* BEGIN EXTRACTED DATA *

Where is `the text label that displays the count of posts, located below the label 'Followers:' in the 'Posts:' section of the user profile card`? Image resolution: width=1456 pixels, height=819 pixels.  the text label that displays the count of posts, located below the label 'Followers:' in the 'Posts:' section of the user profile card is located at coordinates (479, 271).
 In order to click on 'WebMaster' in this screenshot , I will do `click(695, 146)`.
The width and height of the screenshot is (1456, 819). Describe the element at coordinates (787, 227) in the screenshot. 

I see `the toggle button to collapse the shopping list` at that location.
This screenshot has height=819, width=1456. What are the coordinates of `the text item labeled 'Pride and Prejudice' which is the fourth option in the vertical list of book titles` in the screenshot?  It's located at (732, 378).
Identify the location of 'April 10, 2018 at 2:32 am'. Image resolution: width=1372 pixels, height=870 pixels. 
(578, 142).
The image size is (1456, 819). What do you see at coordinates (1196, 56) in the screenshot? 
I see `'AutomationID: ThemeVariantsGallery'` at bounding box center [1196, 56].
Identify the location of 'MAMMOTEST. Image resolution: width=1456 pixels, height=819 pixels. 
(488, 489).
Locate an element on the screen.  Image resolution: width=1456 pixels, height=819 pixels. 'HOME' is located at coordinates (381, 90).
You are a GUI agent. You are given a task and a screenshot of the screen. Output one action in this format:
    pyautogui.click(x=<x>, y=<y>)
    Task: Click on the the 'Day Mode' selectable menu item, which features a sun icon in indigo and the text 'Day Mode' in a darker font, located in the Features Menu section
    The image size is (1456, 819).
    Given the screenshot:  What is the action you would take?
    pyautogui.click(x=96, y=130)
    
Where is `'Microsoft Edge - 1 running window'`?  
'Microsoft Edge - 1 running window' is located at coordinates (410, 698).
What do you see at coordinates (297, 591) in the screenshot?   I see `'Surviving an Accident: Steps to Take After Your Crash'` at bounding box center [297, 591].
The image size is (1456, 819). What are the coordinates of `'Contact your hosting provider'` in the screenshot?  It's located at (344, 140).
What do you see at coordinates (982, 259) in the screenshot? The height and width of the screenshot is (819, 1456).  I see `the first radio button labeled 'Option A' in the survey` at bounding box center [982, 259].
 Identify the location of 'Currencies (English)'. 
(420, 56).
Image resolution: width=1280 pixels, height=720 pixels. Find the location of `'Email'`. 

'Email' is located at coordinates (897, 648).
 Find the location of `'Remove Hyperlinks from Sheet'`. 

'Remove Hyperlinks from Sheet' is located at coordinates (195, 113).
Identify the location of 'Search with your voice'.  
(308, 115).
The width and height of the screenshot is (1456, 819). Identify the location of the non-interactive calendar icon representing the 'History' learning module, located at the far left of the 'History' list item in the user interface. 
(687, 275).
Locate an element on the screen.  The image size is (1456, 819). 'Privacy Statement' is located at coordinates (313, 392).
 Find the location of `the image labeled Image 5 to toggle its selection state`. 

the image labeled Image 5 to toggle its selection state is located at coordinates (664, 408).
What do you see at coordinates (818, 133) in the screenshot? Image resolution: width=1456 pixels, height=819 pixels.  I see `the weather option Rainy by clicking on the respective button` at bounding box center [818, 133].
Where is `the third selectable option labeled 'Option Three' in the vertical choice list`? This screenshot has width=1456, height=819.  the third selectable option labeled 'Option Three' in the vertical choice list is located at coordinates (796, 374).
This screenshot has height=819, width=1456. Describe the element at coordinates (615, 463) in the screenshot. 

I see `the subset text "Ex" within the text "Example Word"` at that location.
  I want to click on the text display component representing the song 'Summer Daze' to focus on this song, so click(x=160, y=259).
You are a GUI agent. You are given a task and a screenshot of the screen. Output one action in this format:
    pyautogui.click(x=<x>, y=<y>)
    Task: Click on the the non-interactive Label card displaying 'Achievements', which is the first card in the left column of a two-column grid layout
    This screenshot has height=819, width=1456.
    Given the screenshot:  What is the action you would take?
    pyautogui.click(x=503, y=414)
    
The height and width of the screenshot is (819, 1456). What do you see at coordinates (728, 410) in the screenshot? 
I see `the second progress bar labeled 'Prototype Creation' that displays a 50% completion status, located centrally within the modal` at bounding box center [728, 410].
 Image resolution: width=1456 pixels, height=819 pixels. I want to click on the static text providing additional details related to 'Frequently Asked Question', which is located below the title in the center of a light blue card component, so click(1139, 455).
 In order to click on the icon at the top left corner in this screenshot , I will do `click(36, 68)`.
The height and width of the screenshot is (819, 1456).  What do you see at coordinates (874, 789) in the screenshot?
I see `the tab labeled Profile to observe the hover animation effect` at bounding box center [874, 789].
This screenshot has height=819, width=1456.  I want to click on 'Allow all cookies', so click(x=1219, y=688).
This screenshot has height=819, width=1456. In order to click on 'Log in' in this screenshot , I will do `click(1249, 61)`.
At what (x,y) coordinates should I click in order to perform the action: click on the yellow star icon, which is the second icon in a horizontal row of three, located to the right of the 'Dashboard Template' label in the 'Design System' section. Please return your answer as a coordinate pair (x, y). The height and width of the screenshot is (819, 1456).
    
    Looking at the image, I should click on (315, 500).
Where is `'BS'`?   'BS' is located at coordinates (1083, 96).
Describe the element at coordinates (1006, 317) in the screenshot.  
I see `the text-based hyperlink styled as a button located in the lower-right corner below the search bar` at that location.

* END EXTRACTED DATA *

* **REQUEST**:
Render every line of the material above as a Markdown table with two columns, No. and Entry, where No. holds a running row number and Entry holds the line. Leave out blank lines.

* **OUTPUT OF THE TASK**:
| No. | Entry |
|---|---|
| 1 | Where is `the text label that displays the count of posts, located below the label 'Followers:' in the 'Posts:' section of the user profile card`? Image resolution: width=1456 pixels, height=819 pixels.  the text label that displays the count of posts, located below the label 'Followers:' in the 'Posts:' section of the user profile card is located at coordinates (479, 271). |
| 2 |  In order to click on 'WebMaster' in this screenshot , I will do `click(695, 146)`. |
| 3 | The width and height of the screenshot is (1456, 819). Describe the element at coordinates (787, 227) in the screenshot.  |
| 4 | I see `the toggle button to collapse the shopping list` at that location. |
| 5 | This screenshot has height=819, width=1456. What are the coordinates of `the text item labeled 'Pride and Prejudice' which is the fourth option in the vertical list of book titles` in the screenshot?  It's located at (732, 378). |
| 6 | Identify the location of 'April 10, 2018 at 2:32 am'. Image resolution: width=1372 pixels, height=870 pixels.  |
| 7 | (578, 142). |
| 8 | The image size is (1456, 819). What do you see at coordinates (1196, 56) in the screenshot?  |
| 9 | I see `'AutomationID: ThemeVariantsGallery'` at bounding box center [1196, 56]. |
| 10 | Identify the location of 'MAMMOTEST. Image resolution: width=1456 pixels, height=819 pixels.  |
| 11 | (488, 489). |
| 12 | Locate an element on the screen.  Image resolution: width=1456 pixels, height=819 pixels. 'HOME' is located at coordinates (381, 90). |
| 13 | You are a GUI agent. You are given a task and a screenshot of the screen. Output one action in this format: |
| 14 |     pyautogui.click(x=<x>, y=<y>) |
| 15 |     Task: Click on the the 'Day Mode' selectable menu item, which features a sun icon in indigo and the text 'Day Mode' in a darker font, located in the Features Menu section |
| 16 |     The image size is (1456, 819). |
| 17 |     Given the screenshot:  What is the action you would take? |
| 18 |     pyautogui.click(x=96, y=130) |
| 19 | Where is `'Microsoft Edge - 1 running window'`?   |
| 20 | 'Microsoft Edge - 1 running window' is located at coordinates (410, 698). |
| 21 | What do you see at coordinates (297, 591) in the screenshot?   I see `'Surviving an Accident: Steps to Take After Your Crash'` at bounding box center [297, 591]. |
| 22 | The image size is (1456, 819). What are the coordinates of `'Contact your hosting provider'` in the screenshot?  It's located at (344, 140). |
| 23 | What do you see at coordinates (982, 259) in the screenshot? The height and width of the screenshot is (819, 1456).  I see `the first radio button labeled 'Option A' in the survey` at bounding box center [982, 259]. |
| 24 |  Identify the location of 'Currencies (English)'.  |
| 25 | (420, 56). |
| 26 | Image resolution: width=1280 pixels, height=720 pixels. Find the location of `'Email'`.  |
| 27 | 'Email' is located at coordinates (897, 648). |
| 28 |  Find the location of `'Remove Hyperlinks from Sheet'`.  |
| 29 | 'Remove Hyperlinks from Sheet' is located at coordinates (195, 113). |
| 30 | Identify the location of 'Search with your voice'.   |
| 31 | (308, 115). |
| 32 | The width and height of the screenshot is (1456, 819). Identify the location of the non-interactive calendar icon representing the 'History' learning module, located at the far left of the 'History' list item in the user interface.  |
| 33 | (687, 275). |
| 34 | Locate an element on the screen.  The image size is (1456, 819). 'Privacy Statement' is located at coordinates (313, 392). |
| 35 |  Find the location of `the image labeled Image 5 to toggle its selection state`.  |
| 36 | the image labeled Image 5 to toggle its selection state is located at coordinates (664, 408). |
| 37 | What do you see at coordinates (818, 133) in the screenshot? Image resolution: width=1456 pixels, height=819 pixels.  I see `the weather option Rainy by clicking on the respective button` at bounding box center [818, 133]. |
| 38 | Where is `the third selectable option labeled 'Option Three' in the vertical choice list`? This screenshot has width=1456, height=819.  the third selectable option labeled 'Option Three' in the vertical choice list is located at coordinates (796, 374). |
| 39 | This screenshot has height=819, width=1456. Describe the element at coordinates (615, 463) in the screenshot.  |
| 40 | I see `the subset text "Ex" within the text "Example Word"` at that location. |
| 41 |   I want to click on the text display component representing the song 'Summer Daze' to focus on this song, so click(x=160, y=259). |
| 42 | You are a GUI agent. You are given a task and a screenshot of the screen. Output one action in this format: |
| 43 |     pyautogui.click(x=<x>, y=<y>) |
| 44 |     Task: Click on the the non-interactive Label card displaying 'Achievements', which is the first card in the left column of a two-column grid layout |
| 45 |     This screenshot has height=819, width=1456. |
| 46 |     Given the screenshot:  What is the action you would take? |
| 47 |     pyautogui.click(x=503, y=414) |
| 48 | The height and width of the screenshot is (819, 1456). What do you see at coordinates (728, 410) in the screenshot?  |
| 49 | I see `the second progress bar labeled 'Prototype Creation' that displays a 50% completion status, located centrally within the modal` at bounding box center [728, 410]. |
| 50 |  Image resolution: width=1456 pixels, height=819 pixels. I want to click on the static text providing additional details related to 'Frequently Asked Question', which is located below the title in the center of a light blue card component, so click(1139, 455). |
| 51 |  In order to click on the icon at the top left corner in this screenshot , I will do `click(36, 68)`. |
| 52 | The height and width of the screenshot is (819, 1456).  What do you see at coordinates (874, 789) in the screenshot? |
| 53 | I see `the tab labeled Profile to observe the hover animation effect` at bounding box center [874, 789]. |
| 54 | This screenshot has height=819, width=1456.  I want to click on 'Allow all cookies', so click(x=1219, y=688). |
| 55 | This screenshot has height=819, width=1456. In order to click on 'Log in' in this screenshot , I will do `click(1249, 61)`. |
| 56 | At what (x,y) coordinates should I click in order to perform the action: click on the yellow star icon, which is the second icon in a horizontal row of three, located to the right of the 'Dashboard Template' label in the 'Design System' section. Please return your answer as a coordinate pair (x, y). The height and width of the screenshot is (819, 1456). |
| 57 |     Looking at the image, I should click on (315, 500). |
| 58 | Where is `'BS'`?   'BS' is located at coordinates (1083, 96). |
| 59 | Describe the element at coordinates (1006, 317) in the screenshot.   |
| 60 | I see `the text-based hyperlink styled as a button located in the lower-right corner below the search bar` at that location. |